**Exercise goal:** Would you return, word for word, the lines of the data below from the line with "Instruction: Open the @tokkipudding handle" through the line with "Task: Expand the user profile panel arrow", and no others?

**Provided information:**
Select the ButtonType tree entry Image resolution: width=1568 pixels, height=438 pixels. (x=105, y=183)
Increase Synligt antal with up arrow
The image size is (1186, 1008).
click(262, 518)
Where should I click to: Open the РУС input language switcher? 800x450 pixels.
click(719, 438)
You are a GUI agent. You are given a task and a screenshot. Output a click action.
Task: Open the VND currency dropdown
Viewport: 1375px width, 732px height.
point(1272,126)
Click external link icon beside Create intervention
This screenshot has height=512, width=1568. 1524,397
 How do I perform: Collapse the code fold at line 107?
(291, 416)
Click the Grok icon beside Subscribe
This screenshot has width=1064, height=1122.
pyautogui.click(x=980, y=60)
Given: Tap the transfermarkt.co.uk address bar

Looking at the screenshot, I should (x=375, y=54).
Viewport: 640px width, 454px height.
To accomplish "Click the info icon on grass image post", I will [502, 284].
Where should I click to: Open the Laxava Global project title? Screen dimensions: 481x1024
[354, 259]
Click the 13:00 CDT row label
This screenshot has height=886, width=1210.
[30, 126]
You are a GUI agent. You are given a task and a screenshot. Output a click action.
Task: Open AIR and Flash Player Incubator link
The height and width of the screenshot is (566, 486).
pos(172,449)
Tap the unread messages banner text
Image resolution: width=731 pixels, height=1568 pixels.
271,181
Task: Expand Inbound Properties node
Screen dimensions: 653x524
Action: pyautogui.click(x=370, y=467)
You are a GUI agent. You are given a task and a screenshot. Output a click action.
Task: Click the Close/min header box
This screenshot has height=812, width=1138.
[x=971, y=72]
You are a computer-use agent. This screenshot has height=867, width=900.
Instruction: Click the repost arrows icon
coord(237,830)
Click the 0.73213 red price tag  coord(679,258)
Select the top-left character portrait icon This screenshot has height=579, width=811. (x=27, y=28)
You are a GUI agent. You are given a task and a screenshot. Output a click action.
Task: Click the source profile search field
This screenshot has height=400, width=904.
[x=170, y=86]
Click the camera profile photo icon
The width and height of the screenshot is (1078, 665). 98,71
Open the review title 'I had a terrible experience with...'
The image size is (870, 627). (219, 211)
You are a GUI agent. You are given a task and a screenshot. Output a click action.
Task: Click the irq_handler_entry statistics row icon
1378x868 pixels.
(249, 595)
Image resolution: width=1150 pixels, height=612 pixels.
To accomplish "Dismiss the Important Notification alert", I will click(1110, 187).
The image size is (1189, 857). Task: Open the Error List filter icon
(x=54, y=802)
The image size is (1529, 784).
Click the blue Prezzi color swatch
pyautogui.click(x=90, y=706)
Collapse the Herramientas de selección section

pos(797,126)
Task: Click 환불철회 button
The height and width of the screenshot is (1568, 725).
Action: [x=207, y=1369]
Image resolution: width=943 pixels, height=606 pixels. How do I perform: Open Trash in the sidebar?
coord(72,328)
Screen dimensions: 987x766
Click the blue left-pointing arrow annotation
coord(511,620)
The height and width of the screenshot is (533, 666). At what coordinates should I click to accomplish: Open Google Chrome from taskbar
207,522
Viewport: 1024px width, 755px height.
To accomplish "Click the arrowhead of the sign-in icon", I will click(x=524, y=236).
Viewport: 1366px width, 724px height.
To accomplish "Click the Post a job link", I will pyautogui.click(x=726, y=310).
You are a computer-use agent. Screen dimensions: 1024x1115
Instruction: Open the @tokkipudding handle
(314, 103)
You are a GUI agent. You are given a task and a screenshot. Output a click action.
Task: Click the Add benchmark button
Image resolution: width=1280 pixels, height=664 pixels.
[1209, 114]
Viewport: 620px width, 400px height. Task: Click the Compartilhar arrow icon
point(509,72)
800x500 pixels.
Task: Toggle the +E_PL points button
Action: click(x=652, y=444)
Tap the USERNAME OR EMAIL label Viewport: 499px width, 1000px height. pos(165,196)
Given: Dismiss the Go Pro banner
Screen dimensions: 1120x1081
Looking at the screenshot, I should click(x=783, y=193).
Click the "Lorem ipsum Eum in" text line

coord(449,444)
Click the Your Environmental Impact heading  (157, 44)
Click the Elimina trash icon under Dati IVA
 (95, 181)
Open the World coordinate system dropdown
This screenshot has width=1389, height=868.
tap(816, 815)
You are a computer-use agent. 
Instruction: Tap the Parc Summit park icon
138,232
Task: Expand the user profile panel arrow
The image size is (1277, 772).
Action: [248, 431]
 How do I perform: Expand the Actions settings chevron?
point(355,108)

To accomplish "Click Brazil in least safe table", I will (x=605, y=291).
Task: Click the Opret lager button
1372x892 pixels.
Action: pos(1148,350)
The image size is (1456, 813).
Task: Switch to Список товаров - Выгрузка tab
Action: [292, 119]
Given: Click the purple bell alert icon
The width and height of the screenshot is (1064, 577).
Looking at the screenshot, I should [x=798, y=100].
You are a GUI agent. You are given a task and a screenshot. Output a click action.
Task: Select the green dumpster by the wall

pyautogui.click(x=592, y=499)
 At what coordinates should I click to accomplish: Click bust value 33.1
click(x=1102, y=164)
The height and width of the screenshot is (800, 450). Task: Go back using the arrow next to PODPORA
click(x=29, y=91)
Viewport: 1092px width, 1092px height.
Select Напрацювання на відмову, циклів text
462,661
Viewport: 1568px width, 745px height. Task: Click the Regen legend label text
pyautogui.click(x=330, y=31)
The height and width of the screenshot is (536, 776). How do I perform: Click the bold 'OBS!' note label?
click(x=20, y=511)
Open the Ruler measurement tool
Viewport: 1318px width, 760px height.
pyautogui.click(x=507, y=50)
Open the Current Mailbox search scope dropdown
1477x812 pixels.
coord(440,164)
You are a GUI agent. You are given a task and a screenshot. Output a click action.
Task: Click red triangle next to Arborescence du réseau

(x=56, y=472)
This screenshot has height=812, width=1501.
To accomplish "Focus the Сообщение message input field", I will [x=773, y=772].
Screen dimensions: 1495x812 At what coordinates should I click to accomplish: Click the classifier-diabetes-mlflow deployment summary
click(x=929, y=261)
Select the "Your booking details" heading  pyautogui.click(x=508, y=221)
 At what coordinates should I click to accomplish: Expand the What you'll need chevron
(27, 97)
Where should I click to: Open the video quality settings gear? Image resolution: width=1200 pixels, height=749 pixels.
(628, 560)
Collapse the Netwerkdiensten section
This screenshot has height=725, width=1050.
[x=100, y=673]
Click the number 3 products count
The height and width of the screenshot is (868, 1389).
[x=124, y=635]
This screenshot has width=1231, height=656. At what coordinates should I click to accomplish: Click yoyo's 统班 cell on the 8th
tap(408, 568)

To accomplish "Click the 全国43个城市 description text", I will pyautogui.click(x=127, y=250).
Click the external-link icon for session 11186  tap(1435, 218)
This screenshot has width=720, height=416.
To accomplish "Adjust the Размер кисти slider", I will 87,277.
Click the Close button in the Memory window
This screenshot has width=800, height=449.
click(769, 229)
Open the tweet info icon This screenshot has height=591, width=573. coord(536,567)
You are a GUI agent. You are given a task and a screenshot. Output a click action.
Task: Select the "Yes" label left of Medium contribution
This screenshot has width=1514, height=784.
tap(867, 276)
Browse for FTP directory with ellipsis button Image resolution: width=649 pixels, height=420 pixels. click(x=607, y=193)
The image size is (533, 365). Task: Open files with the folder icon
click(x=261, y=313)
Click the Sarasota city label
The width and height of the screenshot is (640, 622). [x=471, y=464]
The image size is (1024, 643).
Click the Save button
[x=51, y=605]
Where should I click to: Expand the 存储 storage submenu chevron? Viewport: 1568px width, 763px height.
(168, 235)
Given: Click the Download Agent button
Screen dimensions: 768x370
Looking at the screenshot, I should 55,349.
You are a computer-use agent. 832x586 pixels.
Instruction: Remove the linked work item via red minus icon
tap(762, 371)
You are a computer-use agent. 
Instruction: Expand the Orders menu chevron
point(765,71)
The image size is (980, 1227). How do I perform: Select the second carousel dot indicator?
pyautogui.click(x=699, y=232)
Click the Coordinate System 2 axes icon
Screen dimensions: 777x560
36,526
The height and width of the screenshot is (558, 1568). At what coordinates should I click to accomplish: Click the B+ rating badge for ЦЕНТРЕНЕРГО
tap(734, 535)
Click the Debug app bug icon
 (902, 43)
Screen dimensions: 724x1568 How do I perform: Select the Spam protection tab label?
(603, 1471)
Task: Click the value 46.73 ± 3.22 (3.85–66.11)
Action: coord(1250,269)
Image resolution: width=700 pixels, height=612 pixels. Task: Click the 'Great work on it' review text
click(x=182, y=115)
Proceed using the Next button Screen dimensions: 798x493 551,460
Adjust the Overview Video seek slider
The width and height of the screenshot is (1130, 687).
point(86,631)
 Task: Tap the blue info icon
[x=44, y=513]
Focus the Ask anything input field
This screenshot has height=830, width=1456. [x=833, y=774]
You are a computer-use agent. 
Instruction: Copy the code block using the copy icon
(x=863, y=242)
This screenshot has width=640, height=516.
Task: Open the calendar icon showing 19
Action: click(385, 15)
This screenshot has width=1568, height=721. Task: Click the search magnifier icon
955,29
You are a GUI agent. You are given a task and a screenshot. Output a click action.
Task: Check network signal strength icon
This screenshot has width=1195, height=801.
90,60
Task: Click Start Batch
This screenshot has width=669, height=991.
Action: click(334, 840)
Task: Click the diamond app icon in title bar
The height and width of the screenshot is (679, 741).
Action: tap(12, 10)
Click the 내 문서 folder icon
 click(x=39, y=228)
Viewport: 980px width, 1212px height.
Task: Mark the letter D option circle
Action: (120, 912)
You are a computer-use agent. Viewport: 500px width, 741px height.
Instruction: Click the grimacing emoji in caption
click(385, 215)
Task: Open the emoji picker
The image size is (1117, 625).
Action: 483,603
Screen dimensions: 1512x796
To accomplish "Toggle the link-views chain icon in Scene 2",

**Written solution:**
Instruction: Open the @tokkipudding handle
(314, 103)
You are a GUI agent. You are given a task and a screenshot. Output a click action.
Task: Click the Add benchmark button
Image resolution: width=1280 pixels, height=664 pixels.
[1209, 114]
Viewport: 620px width, 400px height. Task: Click the Compartilhar arrow icon
point(509,72)
800x500 pixels.
Task: Toggle the +E_PL points button
Action: click(x=652, y=444)
Tap the USERNAME OR EMAIL label Viewport: 499px width, 1000px height. pos(165,196)
Given: Dismiss the Go Pro banner
Screen dimensions: 1120x1081
Looking at the screenshot, I should click(x=783, y=193).
Click the "Lorem ipsum Eum in" text line

coord(449,444)
Click the Your Environmental Impact heading  (157, 44)
Click the Elimina trash icon under Dati IVA
 (95, 181)
Open the World coordinate system dropdown
This screenshot has width=1389, height=868.
tap(816, 815)
You are a computer-use agent. 
Instruction: Tap the Parc Summit park icon
138,232
Task: Expand the user profile panel arrow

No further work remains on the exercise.